Everybody lies. Especially the FBI. Look, mate: the FBI gets to lie to you in interviews. They can lie to you about what other people said about you. The can lie to you about what they've seen in your emails. They can lie to you about what they can prove. They can lie to you about what they know. Authority figures barking lies at you can be confusing and upsetting and stressful. Our brain says "I didn't do that thing but they say they have emails so maybe did I do that thing or sort of that thing?" Many people react by blurting out more or less random shit or by panicking and lying. Do you have what it takes not to do that? Better be sure.
Remember: the FBI wins nearly any way. Confess to a crime? They got your confession. Lie?

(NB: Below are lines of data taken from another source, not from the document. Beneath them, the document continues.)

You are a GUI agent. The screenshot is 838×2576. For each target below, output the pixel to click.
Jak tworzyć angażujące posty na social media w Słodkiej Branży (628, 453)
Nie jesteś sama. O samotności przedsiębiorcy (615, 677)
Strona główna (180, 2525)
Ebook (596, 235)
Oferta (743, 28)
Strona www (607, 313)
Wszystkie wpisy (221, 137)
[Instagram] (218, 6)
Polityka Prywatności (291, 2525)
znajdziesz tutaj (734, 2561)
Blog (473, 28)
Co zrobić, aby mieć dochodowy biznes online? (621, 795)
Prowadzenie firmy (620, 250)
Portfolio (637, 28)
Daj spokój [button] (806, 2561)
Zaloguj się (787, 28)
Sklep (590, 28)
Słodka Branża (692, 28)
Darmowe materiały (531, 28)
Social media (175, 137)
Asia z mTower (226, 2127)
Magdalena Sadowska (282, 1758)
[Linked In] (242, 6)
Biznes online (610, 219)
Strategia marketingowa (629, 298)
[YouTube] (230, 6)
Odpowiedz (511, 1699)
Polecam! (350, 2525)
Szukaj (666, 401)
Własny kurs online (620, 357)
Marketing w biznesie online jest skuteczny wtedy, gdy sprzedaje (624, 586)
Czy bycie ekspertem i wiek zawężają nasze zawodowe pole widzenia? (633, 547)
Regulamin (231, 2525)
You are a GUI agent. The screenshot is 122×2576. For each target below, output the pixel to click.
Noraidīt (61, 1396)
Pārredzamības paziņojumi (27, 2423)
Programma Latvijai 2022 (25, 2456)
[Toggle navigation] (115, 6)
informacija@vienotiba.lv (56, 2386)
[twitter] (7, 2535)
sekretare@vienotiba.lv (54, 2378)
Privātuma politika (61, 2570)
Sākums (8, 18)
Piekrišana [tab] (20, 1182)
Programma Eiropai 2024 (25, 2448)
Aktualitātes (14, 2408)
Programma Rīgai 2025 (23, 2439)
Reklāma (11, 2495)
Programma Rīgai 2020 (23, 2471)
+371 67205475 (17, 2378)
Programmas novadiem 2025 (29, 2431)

They almost certainly know you lied, and already have proof that your statement is a lie, and now they've used the investigation to create the crime.
The answer is to shut up and lawyer up. A qualified lawyer will grill you mercilessly and help you make an informed rational choice about whether to talk. Then, if you decide to talk, the lawyer will prepare you exhaustively for the interview so you can spot the pressure tactics and interrogation-room tricks, and so you will have refreshed your memory about what the truth is.
Your best intentions to tell the truth are a thin shield.
Even if you are among the vast majority of people who value the truth, and believe they have absolutely nothing to hide, call a lawyer. A good one. It's your right to do so, after all.